Work instructions =
Write the records below out in full, character for character, with no pictures.

Working data START

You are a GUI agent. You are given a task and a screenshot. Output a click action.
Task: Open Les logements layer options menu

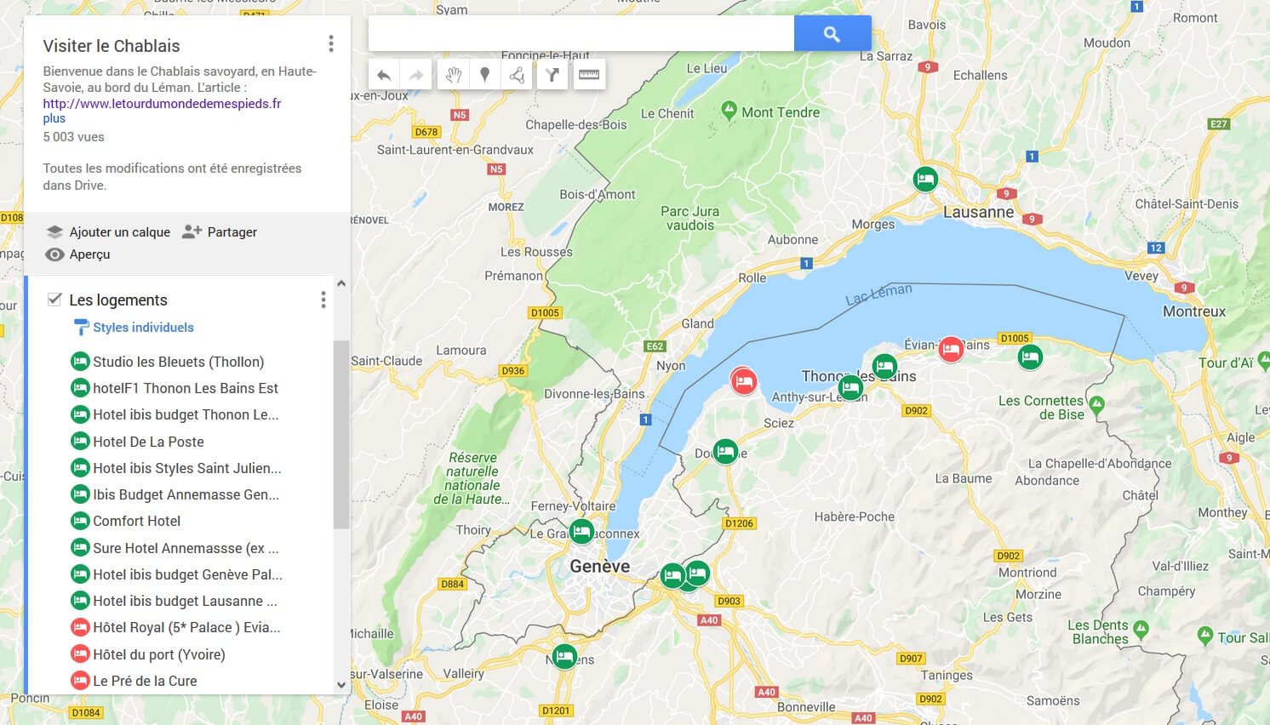pyautogui.click(x=323, y=300)
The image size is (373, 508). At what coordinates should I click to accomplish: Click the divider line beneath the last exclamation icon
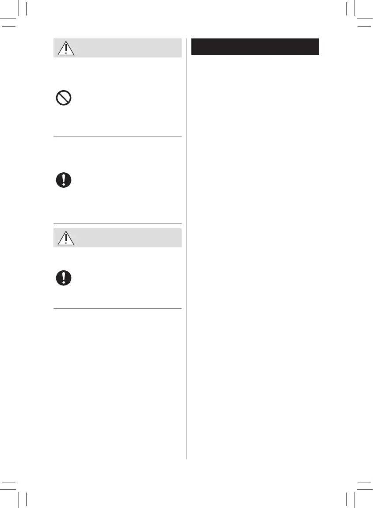117,308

Working data END

Solution to this exercise =
You are a GUI agent. You are given a task and a screenshot. Output a click action.
Task: Open Les logements layer options menu

pyautogui.click(x=323, y=300)
The image size is (373, 508). At what coordinates should I click to accomplish: Click the divider line beneath the last exclamation icon
117,308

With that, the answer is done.